> [Your objective]:
The answer is a stretch of the material below, returned exactly: the line containing "465x250 pixels.", the line containing "Task: Select the 习水希望城店 table row", and all lines between.

> [Listed entries]:
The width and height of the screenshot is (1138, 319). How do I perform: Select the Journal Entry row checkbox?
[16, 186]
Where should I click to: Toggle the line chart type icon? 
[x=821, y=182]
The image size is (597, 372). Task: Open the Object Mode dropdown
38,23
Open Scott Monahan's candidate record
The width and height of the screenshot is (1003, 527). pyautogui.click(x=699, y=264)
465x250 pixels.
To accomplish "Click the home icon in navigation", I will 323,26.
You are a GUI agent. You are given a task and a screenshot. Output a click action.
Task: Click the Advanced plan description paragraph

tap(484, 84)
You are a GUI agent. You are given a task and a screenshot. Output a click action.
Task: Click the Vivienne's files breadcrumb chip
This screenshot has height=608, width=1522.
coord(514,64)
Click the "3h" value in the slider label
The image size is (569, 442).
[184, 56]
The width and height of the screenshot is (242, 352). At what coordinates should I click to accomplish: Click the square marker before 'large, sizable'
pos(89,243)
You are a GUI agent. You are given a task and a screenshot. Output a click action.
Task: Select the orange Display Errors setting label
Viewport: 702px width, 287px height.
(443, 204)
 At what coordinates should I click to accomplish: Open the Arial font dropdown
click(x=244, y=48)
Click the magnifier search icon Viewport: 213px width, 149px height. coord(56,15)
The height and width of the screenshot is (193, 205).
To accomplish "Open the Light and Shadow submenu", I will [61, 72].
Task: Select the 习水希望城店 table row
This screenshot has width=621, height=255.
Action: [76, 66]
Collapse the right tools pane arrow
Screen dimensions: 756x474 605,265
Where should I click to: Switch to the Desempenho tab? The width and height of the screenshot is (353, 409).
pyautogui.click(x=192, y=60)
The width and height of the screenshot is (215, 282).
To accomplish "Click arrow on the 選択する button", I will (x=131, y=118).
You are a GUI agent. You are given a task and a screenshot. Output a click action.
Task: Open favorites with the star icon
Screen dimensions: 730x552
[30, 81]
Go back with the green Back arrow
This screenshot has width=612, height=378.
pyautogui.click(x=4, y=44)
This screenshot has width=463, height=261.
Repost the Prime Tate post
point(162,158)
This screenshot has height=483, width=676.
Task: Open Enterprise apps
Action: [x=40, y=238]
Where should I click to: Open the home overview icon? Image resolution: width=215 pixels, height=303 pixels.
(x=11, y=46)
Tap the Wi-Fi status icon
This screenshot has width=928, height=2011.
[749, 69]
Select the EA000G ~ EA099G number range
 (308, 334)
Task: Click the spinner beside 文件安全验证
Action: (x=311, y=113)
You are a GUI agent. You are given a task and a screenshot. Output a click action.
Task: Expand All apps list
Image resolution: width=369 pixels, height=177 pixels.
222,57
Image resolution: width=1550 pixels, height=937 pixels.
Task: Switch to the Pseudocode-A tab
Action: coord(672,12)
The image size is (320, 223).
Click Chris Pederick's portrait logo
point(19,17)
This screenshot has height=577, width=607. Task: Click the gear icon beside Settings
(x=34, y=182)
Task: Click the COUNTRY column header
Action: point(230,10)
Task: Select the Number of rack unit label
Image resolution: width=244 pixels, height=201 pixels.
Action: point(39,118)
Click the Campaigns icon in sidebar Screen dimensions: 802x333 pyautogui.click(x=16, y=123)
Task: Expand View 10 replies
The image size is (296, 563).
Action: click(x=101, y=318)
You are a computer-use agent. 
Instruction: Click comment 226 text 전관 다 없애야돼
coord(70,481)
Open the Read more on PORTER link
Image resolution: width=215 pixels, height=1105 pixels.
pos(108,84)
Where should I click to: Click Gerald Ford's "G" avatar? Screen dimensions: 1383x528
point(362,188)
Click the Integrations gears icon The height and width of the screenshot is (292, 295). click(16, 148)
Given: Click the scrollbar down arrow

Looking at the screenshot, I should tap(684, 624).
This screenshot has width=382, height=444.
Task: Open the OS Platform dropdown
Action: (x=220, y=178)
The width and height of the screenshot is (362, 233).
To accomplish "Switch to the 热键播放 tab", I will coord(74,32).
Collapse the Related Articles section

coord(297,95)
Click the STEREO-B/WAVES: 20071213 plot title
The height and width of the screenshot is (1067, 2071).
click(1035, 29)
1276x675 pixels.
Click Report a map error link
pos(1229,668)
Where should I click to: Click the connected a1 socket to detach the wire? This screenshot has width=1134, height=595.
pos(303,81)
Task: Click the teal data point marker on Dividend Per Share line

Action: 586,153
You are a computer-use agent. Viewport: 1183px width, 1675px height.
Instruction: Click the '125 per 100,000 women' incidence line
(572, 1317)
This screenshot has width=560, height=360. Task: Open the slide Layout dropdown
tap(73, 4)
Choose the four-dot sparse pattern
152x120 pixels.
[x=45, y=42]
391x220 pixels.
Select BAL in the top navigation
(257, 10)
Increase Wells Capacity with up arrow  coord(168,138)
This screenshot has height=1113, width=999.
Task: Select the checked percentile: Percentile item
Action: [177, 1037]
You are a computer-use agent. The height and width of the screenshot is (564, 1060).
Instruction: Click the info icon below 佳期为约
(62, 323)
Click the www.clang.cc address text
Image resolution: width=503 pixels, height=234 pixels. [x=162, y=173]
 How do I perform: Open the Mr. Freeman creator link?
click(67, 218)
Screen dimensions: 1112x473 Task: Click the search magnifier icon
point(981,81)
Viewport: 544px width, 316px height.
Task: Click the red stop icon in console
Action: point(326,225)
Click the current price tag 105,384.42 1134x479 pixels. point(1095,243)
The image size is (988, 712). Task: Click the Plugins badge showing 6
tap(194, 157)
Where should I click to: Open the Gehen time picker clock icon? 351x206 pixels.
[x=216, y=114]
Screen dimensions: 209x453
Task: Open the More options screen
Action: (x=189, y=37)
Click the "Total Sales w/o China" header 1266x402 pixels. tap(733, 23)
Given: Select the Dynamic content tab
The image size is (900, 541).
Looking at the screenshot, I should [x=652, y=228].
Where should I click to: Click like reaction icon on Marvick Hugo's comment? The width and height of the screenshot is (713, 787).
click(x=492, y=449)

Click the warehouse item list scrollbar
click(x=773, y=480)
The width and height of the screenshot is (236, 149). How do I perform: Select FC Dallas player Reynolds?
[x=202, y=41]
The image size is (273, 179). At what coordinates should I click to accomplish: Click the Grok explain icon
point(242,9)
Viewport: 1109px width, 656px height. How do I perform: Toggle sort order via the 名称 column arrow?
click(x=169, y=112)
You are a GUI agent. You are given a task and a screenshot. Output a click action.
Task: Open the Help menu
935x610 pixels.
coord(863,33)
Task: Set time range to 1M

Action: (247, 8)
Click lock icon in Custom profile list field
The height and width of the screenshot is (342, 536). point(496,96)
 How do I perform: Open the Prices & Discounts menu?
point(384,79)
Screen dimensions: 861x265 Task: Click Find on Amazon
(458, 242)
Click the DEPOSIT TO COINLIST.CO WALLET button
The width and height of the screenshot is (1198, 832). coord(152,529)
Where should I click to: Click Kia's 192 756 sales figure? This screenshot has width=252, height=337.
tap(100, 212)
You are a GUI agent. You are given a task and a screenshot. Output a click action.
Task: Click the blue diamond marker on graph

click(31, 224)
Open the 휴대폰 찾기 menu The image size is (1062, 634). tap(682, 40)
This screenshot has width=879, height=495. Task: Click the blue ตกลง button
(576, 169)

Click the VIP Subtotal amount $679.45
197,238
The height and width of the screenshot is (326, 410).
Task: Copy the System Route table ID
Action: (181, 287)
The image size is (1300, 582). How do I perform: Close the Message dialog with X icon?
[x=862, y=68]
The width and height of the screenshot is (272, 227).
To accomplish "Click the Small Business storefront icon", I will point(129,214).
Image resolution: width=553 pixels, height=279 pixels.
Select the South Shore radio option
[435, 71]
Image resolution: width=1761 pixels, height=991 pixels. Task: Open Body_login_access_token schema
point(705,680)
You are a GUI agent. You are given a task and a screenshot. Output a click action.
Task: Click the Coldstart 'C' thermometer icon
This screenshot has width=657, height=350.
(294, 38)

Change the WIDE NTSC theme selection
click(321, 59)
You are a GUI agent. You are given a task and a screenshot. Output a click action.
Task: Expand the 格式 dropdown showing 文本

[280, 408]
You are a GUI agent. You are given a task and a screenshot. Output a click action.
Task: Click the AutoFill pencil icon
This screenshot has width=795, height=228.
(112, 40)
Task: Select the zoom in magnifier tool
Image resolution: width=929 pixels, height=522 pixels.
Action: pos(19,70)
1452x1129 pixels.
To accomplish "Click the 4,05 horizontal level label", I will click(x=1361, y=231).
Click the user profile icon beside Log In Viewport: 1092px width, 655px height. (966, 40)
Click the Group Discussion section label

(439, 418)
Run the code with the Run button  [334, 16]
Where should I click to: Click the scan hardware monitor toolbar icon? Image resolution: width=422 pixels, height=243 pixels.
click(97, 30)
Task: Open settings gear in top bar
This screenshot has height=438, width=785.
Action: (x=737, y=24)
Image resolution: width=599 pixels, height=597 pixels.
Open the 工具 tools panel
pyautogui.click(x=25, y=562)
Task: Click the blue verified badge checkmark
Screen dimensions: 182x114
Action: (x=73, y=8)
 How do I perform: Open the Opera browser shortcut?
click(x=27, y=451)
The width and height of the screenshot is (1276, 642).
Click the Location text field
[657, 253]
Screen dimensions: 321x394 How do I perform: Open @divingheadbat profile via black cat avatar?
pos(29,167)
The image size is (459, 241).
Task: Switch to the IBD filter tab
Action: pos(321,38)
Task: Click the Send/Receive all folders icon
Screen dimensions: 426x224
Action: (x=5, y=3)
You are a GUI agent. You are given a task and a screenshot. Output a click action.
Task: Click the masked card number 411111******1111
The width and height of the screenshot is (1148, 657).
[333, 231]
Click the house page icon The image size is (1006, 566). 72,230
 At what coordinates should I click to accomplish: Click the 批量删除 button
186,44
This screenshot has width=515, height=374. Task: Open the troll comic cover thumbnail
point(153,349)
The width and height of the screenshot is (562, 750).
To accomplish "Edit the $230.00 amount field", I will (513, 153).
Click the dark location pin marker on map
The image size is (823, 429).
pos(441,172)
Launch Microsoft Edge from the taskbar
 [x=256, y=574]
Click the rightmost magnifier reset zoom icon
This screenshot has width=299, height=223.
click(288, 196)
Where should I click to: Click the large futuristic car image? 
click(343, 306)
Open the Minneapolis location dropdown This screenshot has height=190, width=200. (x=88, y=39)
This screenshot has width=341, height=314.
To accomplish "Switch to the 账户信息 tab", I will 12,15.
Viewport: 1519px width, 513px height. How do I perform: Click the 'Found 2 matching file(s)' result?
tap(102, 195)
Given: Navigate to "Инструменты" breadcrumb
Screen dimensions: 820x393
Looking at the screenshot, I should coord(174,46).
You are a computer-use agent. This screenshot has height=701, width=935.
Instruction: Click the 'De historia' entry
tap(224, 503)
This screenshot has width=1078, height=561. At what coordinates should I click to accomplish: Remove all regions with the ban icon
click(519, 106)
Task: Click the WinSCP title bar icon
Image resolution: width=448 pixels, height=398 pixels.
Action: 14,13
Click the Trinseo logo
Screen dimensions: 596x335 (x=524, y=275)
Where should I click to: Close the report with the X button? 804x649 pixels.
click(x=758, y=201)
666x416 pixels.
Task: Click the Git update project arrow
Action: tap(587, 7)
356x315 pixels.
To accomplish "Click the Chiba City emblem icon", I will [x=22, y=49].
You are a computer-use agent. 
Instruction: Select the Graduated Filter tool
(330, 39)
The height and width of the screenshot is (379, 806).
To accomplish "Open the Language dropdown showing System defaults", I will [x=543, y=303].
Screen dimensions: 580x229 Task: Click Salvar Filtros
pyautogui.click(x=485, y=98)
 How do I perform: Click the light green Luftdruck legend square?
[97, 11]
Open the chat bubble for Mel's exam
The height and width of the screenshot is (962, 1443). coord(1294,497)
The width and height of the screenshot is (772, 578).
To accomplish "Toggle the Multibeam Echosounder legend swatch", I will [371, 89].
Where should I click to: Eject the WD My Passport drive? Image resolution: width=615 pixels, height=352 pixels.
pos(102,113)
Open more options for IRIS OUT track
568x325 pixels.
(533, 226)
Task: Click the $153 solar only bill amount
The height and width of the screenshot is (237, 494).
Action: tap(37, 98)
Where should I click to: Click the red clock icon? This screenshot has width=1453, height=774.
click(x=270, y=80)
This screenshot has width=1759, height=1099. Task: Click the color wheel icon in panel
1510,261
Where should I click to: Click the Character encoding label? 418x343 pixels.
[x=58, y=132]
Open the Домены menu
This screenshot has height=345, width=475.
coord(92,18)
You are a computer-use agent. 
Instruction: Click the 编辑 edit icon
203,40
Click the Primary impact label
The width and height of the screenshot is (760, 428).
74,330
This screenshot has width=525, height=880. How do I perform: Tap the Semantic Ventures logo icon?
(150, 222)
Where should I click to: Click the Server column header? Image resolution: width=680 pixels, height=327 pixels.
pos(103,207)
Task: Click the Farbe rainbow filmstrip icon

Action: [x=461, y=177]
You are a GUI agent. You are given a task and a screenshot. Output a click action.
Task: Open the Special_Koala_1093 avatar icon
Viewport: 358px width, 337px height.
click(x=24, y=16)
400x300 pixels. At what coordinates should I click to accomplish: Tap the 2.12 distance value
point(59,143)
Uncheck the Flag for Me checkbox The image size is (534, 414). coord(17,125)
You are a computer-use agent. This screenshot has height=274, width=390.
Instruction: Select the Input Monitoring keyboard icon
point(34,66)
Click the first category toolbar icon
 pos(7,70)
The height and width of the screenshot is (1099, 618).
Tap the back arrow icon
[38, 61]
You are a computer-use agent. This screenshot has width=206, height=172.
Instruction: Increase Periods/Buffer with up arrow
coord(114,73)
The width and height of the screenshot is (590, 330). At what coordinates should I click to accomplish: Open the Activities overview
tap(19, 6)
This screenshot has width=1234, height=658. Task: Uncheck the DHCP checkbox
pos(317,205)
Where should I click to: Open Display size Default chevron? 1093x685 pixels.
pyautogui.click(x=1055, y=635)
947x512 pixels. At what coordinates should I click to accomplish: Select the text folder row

> [Written response]:
465x250 pixels.
To accomplish "Click the home icon in navigation", I will 323,26.
You are a GUI agent. You are given a task and a screenshot. Output a click action.
Task: Click the Advanced plan description paragraph

tap(484, 84)
You are a GUI agent. You are given a task and a screenshot. Output a click action.
Task: Click the Vivienne's files breadcrumb chip
This screenshot has height=608, width=1522.
coord(514,64)
Click the "3h" value in the slider label
The image size is (569, 442).
[184, 56]
The width and height of the screenshot is (242, 352). At what coordinates should I click to accomplish: Click the square marker before 'large, sizable'
pos(89,243)
You are a GUI agent. You are given a task and a screenshot. Output a click action.
Task: Select the orange Display Errors setting label
Viewport: 702px width, 287px height.
(443, 204)
 At what coordinates should I click to accomplish: Open the Arial font dropdown
click(x=244, y=48)
Click the magnifier search icon Viewport: 213px width, 149px height. coord(56,15)
The height and width of the screenshot is (193, 205).
To accomplish "Open the Light and Shadow submenu", I will [61, 72].
Task: Select the 习水希望城店 table row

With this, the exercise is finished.